▸ PARTS OF THE EXERCISE
1) According to the real estate blog, when is implementation of the increased Grantor's Tax expected to begin?
2) Please reproduce the real estate blog word for word, everything from "I wanted to" down to "any buyer’s eye.".

▸ EXTRACT TO READ

* * * * * * * * *

Wednesday, August 15, 2007

Increased Interest Rates and Tighter Lender Requirements

The increase in interest rates, and the tightening of lender requirements, is hurting buyer’s purchasing power, which is creating less able to purchase buyers in the marketplace. While I think it is good thing that lenders are finally tightening up their requirements for loans to eliminate buyers that borrow ‘above their means,’ the resale market is hurting because there are fewer qualified buyers able to write contracts on homes. As a result, homes are staying on the market longer, or not selling at all, due to a limited number of approved buyers. We are also seeing homes that have contracts not going to closing because the lending requirements have changed and the loan that the buyer got approved for is no longer available.

The Washington Post touches on this issue in this article.

Thursday, August 09, 2007

American Home Mortgage Folds

The mortgage industry suffered a huge setback yesterday as 'American Home Mortgage' was the first large lender to fold in the market place. It's unfortunate for their employees and clients to be told on the last day of the month in July that they were not going to make payroll, nor fund the $400,000,000.00 of loans across the country that were due to settle on July 31, 2007. Unfortunately, this seems to be the first of many mortgage companies that are having financial troubles and are cutting-off their funding for popular loan programs.

Read the Washington Post article here.

Wednesday, July 25, 2007

Increased Grantors Tax Fees to Fund the Transportation Bill

I wanted to let all of you know about the changes to the tax fees for grantors. On July 12, 2007 the Northern Virginia Transportation Authority voted to increase the residential Grantor's Tax. Implementation is expected to begin January 2008. The Grantor's Tax rate will increase by $0.40 per $100.00, taking the total tax rate to $5.00 per $1000.00. The increased Grantor's Tax is one of seven fees that will fund transportation improvements in Northern Virginia. To look at the whole list of increases, look at NVAR’s site here.

HGTV’s Top Ten Ways to Make Buyers Bite

I was looking at HGTV’s website and found this article. Here is my quick summary:

1. Nice Entryway. Make sure your house is a pleasure to walk into. Fresh paint on a door, or setting up a sitting area can create an entryway which will catch any buyer’s eye.

2. Hardwood Floors. They never go out of style and everyone wants them. Consider using Pergo floors as a cheaper alternative.

3. Fabulous Fixtures. Fixtures are the little touches which can make a house immeasurably more attractive. Update your sink or the knobs on your cabinets for a more modern, put-together look.

4. Beautiful Baths. Even if you don’t have the newest features, such as a steam shower, updating the mirror and lighting can make your bathroom soar above the rest.

5. Counter Intelligence. Avoid grout lines and try to go for granite or Corian countertops. People want updated countertops, so try to steer away from tile or laminate.

* * * * * * * * *

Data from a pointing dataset
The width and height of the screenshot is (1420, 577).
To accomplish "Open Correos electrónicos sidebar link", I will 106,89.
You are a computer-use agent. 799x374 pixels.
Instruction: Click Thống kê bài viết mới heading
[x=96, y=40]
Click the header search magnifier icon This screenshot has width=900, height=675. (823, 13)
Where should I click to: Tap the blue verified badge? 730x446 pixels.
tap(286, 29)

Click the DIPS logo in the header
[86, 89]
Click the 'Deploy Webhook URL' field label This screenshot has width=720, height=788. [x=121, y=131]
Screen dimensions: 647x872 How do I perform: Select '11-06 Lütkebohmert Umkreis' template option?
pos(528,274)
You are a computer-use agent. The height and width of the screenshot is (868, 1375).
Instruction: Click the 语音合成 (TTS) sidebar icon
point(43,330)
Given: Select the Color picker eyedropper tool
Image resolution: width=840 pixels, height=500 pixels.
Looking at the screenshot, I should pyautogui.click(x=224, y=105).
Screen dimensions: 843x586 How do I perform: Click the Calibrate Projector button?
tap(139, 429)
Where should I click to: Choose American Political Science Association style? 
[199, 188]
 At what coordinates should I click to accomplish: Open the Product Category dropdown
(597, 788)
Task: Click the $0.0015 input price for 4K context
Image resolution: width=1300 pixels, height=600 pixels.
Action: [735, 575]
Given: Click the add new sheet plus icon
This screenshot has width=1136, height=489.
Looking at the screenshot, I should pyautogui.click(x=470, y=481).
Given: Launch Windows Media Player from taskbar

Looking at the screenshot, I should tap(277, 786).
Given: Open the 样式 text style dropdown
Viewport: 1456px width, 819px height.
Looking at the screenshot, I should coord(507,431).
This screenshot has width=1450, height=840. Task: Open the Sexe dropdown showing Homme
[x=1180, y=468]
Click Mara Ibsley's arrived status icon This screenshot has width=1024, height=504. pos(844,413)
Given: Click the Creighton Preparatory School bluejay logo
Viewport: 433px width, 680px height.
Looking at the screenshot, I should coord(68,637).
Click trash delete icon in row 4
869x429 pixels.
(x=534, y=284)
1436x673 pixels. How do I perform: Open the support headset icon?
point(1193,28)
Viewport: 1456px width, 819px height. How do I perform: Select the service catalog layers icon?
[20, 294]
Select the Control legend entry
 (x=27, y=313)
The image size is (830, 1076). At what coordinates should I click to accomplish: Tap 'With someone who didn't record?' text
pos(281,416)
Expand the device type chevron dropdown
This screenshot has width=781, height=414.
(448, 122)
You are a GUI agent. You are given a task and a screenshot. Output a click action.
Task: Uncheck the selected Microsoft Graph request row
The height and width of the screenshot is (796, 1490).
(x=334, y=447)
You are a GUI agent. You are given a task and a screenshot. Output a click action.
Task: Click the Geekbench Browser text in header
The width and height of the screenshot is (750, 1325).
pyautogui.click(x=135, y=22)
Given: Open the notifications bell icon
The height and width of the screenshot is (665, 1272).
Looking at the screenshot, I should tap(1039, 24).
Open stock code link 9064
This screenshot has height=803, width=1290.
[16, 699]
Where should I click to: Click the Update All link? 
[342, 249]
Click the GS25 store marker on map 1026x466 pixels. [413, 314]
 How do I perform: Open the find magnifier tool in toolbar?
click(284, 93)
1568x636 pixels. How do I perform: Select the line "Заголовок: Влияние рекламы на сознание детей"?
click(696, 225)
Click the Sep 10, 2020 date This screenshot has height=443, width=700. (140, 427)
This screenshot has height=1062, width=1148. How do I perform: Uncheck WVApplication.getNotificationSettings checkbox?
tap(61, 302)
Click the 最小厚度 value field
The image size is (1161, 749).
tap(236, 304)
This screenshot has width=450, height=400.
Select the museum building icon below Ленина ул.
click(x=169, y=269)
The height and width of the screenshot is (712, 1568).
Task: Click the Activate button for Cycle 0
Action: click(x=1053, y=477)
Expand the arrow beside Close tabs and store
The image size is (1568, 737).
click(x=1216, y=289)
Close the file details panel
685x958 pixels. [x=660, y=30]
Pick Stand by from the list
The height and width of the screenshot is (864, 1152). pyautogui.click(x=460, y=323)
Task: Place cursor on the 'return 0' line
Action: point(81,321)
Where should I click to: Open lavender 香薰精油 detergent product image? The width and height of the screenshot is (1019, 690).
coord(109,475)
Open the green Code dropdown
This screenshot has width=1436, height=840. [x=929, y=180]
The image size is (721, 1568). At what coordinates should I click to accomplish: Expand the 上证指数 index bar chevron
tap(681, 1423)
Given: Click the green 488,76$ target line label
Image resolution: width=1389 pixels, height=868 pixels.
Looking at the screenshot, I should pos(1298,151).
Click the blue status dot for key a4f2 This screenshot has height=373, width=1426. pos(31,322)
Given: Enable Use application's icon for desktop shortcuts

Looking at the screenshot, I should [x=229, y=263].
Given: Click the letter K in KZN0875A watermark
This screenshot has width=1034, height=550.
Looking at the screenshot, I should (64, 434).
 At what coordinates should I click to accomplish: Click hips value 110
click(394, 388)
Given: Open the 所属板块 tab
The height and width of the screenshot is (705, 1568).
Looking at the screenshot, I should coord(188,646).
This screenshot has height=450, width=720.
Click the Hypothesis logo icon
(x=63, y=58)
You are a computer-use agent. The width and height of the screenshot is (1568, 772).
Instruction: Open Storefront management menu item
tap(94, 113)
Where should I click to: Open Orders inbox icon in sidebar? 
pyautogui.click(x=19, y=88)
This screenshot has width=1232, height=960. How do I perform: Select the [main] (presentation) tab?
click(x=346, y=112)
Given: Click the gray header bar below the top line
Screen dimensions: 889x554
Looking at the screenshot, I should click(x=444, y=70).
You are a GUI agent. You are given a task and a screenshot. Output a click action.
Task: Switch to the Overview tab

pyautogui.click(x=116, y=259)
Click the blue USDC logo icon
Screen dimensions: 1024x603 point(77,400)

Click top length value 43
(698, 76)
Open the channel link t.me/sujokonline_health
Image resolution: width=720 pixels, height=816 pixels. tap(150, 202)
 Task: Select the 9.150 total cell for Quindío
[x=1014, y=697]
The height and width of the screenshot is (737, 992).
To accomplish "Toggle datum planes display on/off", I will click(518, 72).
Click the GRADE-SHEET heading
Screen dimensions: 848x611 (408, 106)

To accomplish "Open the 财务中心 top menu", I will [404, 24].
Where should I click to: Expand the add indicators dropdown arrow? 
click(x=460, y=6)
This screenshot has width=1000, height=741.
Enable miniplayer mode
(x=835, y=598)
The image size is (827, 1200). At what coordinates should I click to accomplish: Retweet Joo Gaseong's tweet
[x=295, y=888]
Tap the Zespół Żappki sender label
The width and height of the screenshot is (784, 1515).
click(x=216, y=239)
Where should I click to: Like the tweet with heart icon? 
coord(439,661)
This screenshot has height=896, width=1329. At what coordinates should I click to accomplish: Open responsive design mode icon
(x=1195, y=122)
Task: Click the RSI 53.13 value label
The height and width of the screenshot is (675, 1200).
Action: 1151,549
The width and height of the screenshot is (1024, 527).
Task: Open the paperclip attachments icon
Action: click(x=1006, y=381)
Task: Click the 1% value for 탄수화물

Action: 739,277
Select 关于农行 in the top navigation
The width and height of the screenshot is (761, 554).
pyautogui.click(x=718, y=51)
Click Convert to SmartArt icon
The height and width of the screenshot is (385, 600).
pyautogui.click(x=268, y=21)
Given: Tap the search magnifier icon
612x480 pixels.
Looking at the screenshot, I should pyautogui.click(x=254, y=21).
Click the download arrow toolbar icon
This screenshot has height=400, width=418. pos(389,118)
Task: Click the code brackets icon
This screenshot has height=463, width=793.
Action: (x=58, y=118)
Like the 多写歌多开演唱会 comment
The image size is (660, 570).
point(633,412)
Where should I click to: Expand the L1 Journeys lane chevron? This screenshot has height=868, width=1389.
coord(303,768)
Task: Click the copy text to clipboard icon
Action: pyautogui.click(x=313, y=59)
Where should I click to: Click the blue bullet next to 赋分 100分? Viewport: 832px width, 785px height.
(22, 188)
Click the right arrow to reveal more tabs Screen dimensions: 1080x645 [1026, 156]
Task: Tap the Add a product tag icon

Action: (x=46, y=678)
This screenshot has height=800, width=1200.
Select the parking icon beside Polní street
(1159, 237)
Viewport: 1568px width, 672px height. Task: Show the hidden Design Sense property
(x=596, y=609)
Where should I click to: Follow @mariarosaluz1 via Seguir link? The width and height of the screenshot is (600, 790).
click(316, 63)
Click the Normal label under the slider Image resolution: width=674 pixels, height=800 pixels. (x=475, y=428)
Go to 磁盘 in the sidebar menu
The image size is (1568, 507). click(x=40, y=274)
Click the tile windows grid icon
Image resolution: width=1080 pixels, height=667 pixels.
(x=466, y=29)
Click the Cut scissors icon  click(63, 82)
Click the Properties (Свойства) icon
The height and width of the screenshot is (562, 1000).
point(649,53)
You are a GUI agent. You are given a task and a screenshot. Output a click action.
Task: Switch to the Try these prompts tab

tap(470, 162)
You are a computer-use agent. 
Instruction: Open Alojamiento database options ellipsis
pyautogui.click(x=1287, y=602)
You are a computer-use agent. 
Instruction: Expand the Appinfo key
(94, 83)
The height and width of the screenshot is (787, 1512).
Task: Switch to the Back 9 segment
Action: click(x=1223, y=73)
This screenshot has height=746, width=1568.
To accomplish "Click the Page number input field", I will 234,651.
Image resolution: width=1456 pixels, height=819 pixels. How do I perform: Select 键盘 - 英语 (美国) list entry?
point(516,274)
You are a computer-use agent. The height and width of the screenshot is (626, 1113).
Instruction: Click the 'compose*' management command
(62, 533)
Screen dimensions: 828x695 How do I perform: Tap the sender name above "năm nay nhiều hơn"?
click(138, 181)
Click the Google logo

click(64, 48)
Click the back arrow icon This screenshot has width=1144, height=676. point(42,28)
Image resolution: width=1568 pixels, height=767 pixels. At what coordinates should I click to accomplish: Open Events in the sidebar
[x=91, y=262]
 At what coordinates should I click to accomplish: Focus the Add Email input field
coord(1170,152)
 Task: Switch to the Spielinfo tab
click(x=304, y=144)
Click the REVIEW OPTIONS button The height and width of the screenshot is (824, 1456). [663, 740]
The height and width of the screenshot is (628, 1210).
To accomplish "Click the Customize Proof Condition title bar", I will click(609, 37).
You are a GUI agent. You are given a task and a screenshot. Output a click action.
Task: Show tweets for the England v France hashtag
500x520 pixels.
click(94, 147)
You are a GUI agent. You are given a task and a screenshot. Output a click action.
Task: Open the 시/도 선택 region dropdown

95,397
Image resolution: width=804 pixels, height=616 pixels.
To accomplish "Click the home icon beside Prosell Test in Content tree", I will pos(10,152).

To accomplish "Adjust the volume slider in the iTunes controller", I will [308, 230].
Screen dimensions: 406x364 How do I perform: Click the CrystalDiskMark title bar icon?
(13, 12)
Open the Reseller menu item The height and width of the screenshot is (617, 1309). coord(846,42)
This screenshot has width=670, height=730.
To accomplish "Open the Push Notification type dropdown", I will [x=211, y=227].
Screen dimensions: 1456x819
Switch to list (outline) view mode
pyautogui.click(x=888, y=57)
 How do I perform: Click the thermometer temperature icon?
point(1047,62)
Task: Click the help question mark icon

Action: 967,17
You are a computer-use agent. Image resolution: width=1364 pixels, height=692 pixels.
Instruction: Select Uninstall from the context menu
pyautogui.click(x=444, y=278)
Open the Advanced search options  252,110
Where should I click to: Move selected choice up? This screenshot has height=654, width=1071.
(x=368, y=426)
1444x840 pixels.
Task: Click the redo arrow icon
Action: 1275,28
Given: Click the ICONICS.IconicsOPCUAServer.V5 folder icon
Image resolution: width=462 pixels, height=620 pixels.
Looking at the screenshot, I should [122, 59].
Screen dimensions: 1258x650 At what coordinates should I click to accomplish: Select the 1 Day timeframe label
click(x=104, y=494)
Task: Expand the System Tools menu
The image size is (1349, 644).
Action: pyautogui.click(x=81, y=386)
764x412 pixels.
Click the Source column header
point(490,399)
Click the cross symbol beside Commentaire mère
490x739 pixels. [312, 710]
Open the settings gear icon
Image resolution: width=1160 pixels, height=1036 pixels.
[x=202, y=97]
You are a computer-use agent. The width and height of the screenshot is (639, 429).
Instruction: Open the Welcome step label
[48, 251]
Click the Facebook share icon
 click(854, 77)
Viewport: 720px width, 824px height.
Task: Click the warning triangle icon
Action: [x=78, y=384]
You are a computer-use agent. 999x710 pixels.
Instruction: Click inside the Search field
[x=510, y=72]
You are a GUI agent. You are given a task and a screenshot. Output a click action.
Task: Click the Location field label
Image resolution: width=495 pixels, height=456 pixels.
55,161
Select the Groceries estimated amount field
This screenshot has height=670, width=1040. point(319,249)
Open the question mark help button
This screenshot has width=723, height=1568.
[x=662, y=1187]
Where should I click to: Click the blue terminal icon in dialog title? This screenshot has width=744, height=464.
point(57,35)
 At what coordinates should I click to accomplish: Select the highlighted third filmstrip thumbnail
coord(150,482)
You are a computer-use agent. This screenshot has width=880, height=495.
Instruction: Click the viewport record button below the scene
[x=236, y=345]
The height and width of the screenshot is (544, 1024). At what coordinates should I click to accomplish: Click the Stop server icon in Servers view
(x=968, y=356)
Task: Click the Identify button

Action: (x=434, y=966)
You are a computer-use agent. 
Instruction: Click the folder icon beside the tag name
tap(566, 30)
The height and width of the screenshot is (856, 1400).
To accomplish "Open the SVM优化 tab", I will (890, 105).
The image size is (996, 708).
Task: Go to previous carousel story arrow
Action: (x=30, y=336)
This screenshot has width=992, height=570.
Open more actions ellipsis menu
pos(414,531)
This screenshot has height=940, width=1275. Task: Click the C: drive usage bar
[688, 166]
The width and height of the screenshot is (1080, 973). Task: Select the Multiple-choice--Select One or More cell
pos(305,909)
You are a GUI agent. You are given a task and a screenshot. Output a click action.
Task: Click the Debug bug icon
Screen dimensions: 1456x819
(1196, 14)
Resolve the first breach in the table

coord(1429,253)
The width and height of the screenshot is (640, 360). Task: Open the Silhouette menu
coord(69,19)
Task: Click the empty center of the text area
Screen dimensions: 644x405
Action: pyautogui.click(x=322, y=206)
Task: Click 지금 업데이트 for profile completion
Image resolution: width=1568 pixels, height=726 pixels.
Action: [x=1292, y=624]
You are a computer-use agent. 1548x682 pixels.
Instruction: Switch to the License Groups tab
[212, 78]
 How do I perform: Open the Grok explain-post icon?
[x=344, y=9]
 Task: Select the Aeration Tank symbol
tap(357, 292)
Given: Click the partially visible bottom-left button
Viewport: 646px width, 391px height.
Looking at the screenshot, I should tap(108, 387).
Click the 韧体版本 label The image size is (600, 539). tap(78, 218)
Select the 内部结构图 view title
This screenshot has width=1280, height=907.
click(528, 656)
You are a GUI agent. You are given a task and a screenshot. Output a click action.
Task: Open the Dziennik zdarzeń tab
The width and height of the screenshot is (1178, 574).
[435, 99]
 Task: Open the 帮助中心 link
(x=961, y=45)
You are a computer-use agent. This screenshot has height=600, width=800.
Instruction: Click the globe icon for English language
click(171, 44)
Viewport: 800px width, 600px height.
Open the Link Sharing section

* * * * * * * * *

▸ RESPONSES BY TASK
1) January 2008.

2)
I wanted to let all of you know about the changes to the tax fees for grantors. On July 12, 2007 the Northern Virginia Transportation Authority voted to increase the residential Grantor's Tax. Implementation is expected to begin January 2008. The Grantor's Tax rate will increase by $0.40 per $100.00, taking the total tax rate to $5.00 per $1000.00. The increased Grantor's Tax is one of seven fees that will fund transportation improvements in Northern Virginia. To look at the whole list of increases, look at NVAR’s site here.

HGTV’s Top Ten Ways to Make Buyers Bite

I was looking at HGTV’s website and found this article. Here is my quick summary:

1. Nice Entryway. Make sure your house is a pleasure to walk into. Fresh paint on a door, or setting up a sitting area can create an entryway which will catch any buyer’s eye.